### 所给文段

Given a square grid of integers arr, a falling path with non-zero shifts is a choice of exactly one element from each row of arr, such that no two elements chosen in adjacent rows are in the same column.

Return the minimum sum of a falling path with non-zero shifts.

 

Example 1:

Input: arr = [[1,2,3],[4,5,6],[7,8,9]]
Output: 13
Explanation: 
The possible falling paths are:
[1,5,9], [1,5,7], [1,6,7], [1,6,8],
[2,4,8], [2,4,9], [2,6,7], [2,6,8],
[3,4,8], [3,4,9], [3,5,7], [3,5,9]
The falling path with the smallest sum is [1,5,7], so the answer is 13.

 

Constraints:

  • 1 <= arr.length == arr[i].length <= 200
  • -99 <= arr[i][j] <= 99

 A:

首先,对2种情况递归。从上到下,每一行, 找到最小的2个值,  再mark不用的那一行,然后往下一行搜

class Solution {
public:
    int minFallingPathSum(vector<vector<int>>& arr) {
        // for each row, find two least position
        int n = arr.size();
        return helper(0, arr, -1);
    }
private:
    int helper(int curRow, vector<vector<int>>& arr, int preIndex) {
        int n = arr.size();
        if (curRow >= n) {
            return 0;
        }
        int rowMin = INT_MAX, minCol = -1;
        int rowMin2 = INT_MAX, minCol2 = -1;
        for (int i = 0; i < n; i++) {
            if (i == preIndex) {
                continue;
            }
            if (arr[curRow][i] <= rowMin) {
                rowMin2 = rowMin;
                minCol2 = minCol;
                rowMin = arr[curRow][i];
                minCol = i;
            }
            else if (arr[curRow][i] < rowMin2) {
                rowMin2 = arr[curRow][i];
                minCol2 = i;
            }
        }
        int next1 = INT_MAX;
        int next2 = INT_MAX;
        if (minCol >= 0) {
            next1 = arr[curRow][minCol] + helper(curRow + 1, arr, minCol);
        }
        if (minCol2 >= 0) {
            next2 = arr[curRow][minCol2] + helper(curRow + 1, arr, minCol2);
        }
        return min(next1, next2);
    }
};


**********************LTE了************

原因是我们确定某一行以后,下面调用2次,有重复计算。

因为每次是排除法,所以不能简单地用HashMap去记录。

首先想到的方法就是我们每一层都找出2个最小的数值。然后递归即可。

######

__练习任务 A__
输出所给文段中从“Return the minimum sum of”开始、到“the answer is 13.”为止（含这部分）的原文，一字不改。
__练习任务 B__
所给文段的示例1列出了所有可能的下降路径，请写出其中以1开头的全部路径。
__练习任务 C__
根据所给文段，为什么不能简单地用HashMap去记录？
后面的数据行与本练习无关。

### 数据摘录

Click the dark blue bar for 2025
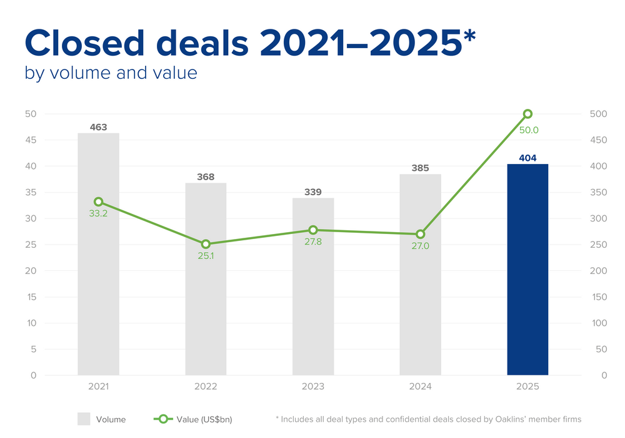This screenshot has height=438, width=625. click(x=528, y=269)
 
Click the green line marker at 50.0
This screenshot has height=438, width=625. click(x=528, y=114)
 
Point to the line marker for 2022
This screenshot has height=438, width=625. click(x=206, y=244)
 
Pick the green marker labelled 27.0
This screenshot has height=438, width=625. click(x=421, y=234)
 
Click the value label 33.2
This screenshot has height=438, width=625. click(x=98, y=214)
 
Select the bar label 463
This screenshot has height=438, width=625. click(x=98, y=127)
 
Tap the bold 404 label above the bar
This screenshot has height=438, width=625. click(x=528, y=158)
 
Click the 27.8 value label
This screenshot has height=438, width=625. click(x=313, y=242)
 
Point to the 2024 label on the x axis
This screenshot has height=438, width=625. click(x=421, y=387)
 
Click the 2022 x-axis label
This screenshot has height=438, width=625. click(x=206, y=387)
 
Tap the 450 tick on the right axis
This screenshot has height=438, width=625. click(x=598, y=140)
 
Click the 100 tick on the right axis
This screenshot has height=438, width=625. click(x=598, y=323)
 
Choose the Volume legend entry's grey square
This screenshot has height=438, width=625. click(x=84, y=419)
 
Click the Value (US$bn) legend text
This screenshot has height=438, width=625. click(x=214, y=419)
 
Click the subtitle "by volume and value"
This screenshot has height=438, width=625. click(x=111, y=73)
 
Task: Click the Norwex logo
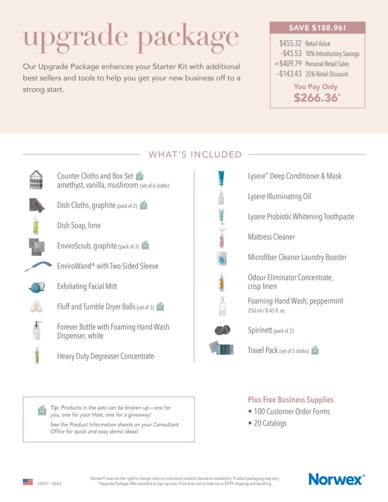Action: (x=336, y=479)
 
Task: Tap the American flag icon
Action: (x=28, y=482)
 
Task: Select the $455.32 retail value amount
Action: (x=290, y=44)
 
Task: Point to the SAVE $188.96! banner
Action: (x=317, y=28)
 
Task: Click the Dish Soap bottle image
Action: (x=35, y=226)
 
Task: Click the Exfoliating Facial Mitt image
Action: (x=36, y=286)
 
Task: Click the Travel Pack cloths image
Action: (x=221, y=349)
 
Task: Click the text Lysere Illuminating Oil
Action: (x=279, y=197)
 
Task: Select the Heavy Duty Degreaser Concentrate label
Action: (x=105, y=356)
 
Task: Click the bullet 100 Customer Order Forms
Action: (x=289, y=411)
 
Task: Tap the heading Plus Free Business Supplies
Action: (x=290, y=400)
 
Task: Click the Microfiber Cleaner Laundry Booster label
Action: (x=297, y=257)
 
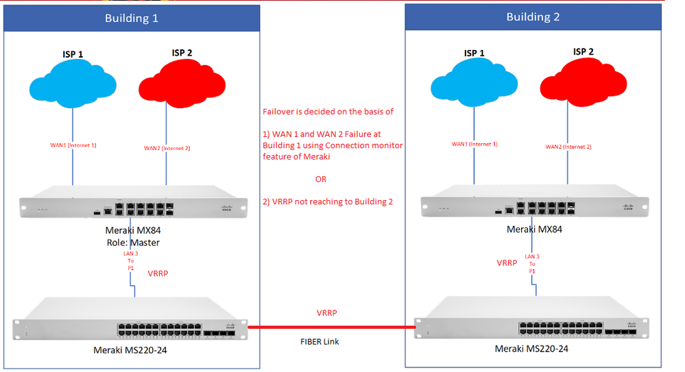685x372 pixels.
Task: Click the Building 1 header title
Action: [x=131, y=18]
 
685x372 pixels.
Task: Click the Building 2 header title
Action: [x=533, y=16]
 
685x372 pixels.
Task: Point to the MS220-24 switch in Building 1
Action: [x=130, y=323]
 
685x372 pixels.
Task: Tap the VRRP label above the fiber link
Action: [x=326, y=312]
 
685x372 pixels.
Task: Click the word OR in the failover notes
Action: [x=321, y=179]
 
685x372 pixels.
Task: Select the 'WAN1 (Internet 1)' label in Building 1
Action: [x=73, y=145]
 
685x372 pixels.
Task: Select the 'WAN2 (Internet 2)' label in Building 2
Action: [x=568, y=147]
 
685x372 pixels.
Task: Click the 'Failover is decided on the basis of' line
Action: [x=328, y=112]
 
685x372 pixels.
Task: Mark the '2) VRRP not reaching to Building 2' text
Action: [x=328, y=201]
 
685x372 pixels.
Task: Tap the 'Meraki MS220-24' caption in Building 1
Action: [x=130, y=350]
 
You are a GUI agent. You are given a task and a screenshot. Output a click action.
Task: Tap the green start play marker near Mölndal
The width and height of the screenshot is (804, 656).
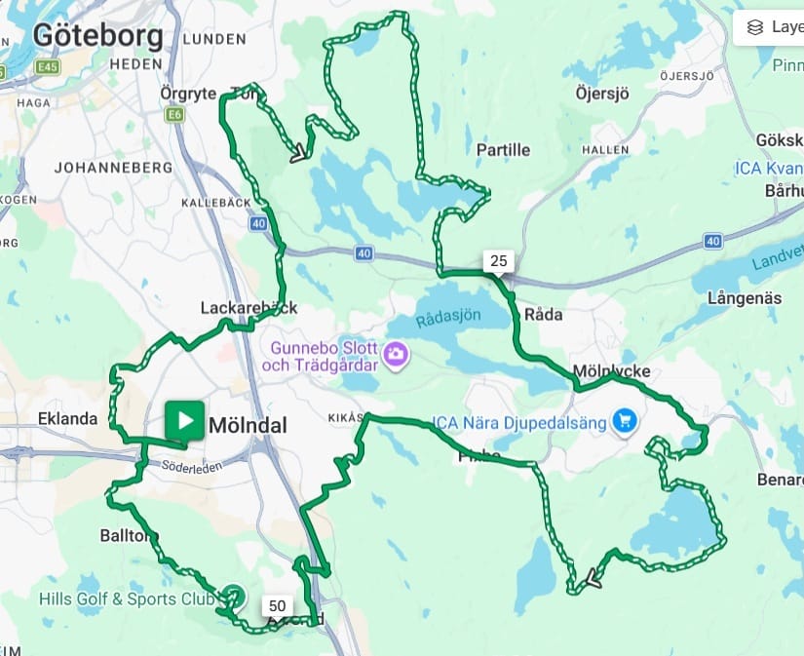click(x=184, y=421)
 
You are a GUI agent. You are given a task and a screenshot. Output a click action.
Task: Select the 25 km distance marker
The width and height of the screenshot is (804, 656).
click(x=498, y=260)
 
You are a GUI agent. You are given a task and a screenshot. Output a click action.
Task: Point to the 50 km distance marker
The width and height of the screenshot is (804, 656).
click(x=276, y=605)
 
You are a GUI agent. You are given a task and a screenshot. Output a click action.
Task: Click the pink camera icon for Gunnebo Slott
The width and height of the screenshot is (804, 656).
click(x=396, y=355)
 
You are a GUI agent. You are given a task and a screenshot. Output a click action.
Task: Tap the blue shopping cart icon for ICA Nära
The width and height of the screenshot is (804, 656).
click(x=625, y=422)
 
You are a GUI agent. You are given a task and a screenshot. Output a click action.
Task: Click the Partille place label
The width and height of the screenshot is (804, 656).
click(x=503, y=149)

######

__正确答案 A__
Return the minimum sum of a falling path with non-zero shifts.

 

Example 1:

Input: arr = [[1,2,3],[4,5,6],[7,8,9]]
Output: 13
Explanation: 
The possible falling paths are:
[1,5,9], [1,5,7], [1,6,7], [1,6,8],
[2,4,8], [2,4,9], [2,6,7], [2,6,8],
[3,4,8], [3,4,9], [3,5,7], [3,5,9]
The falling path with the smallest sum is [1,5,7], so the answer is 13.

__正确答案 B__
[1,5,9]、[1,5,7]、[1,6,7]、[1,6,8]

__正确答案 C__
因为每次是排除法。